Directed by Mike B. Anderson, who would later go on to be a major force on The Simpsons, Alone In The T-Shirt Zone blazes a weird path that not everyone will be able to follow and even fewer will enjoy. The story begins with our main character Mike, nearly catatonic, in a psychiatric institution. When his female psychiatrist locks the door and begins raping him, he drifts off and remembers the events that led him here. Pretty dark stuff, huh? Well, not so much. You see, every dark plot twist and subplot somehow comes off fairly lighthearted. Like we're supposed to be laughing except for the fact that it isn't really funny. It's probably a good bet that the character of Mike is autobiographical for the director. Mike is an under-appreciated artist stuck in a dead-end job creating sexually suggestive t-shirts who finally snaps, escapes his job and, as the description on the back of the box puts it, "it spells trouble for all concerned". It's seems that Anderson was trying to craft a dark story to vent his frustrations, but it's filled with too many surreal and jokey moments to take seriously. And then the movie just sort of ends.
If it sounds like I didn't like Alone In The T-Shirt Zone, that's not my intention. It was very well made and kept me interested the whole time. And I thoroughly enjoyed the weirdness of it all. It's less like watching a movie and more like taking a strange journey where plot twists go nowhere and the things that you see may not actually be happening. I even got obsessed halfway through the film with a t-shirt I spied in the background that made as little sense to me as the movie itself:
I don't know why that's funny, but I also need a shirt of it just so I can confuse people!

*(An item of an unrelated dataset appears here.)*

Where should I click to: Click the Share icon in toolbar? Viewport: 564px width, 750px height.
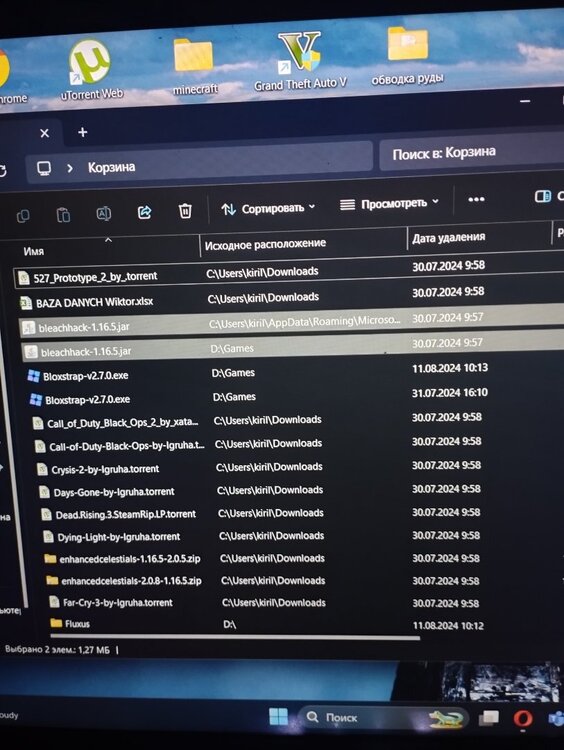(x=144, y=212)
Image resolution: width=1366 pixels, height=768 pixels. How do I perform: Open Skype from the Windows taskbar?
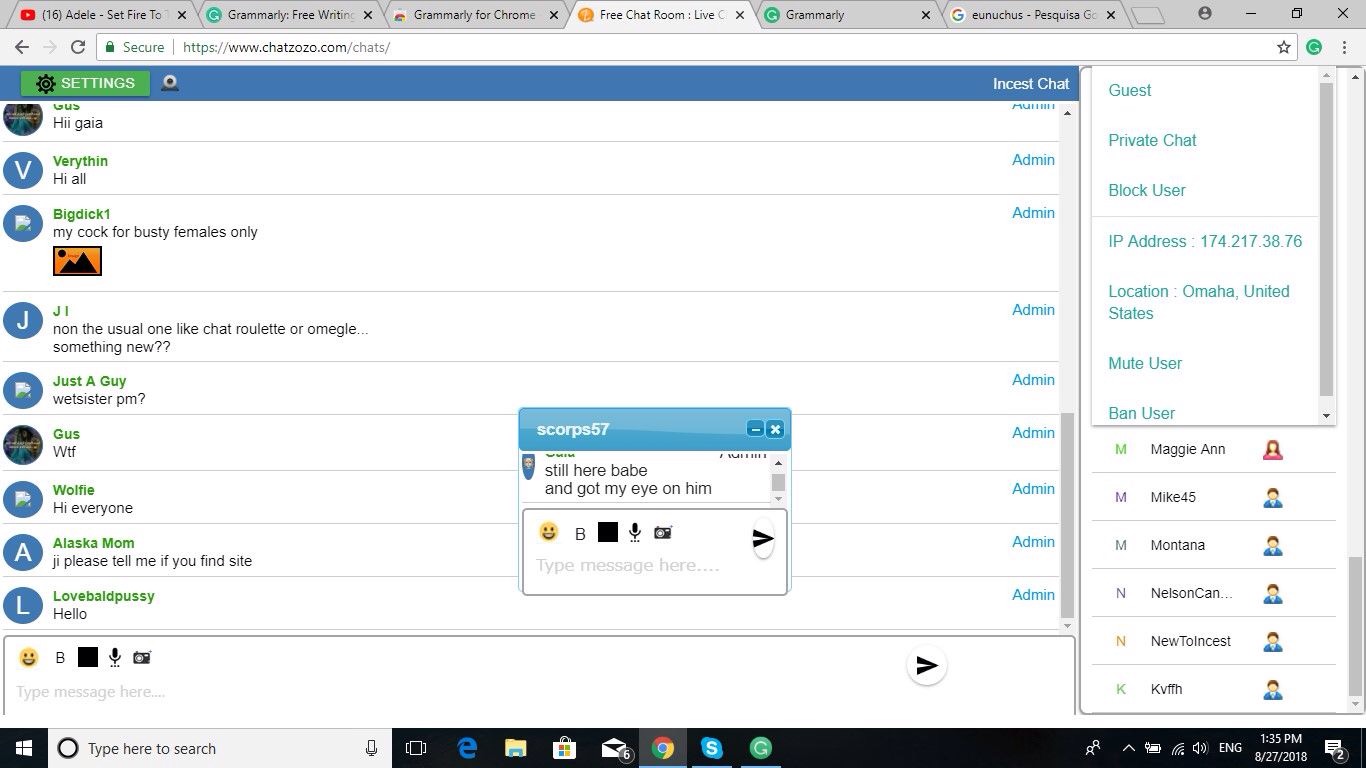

Overall, it was a pretty enjoyable little film that I'm sure I'll revisit every once in a while. I'm also pretty curious to check out Mike B. Anderson's other film, a strange sounding sci-fi comedy called Kamillions. If you're a fan of weird experimental films and t-shirts, I would recommend Alone In The T-Shirt Zone. Just be careful. It's a weird one.
8 1/2 out of 12 beers.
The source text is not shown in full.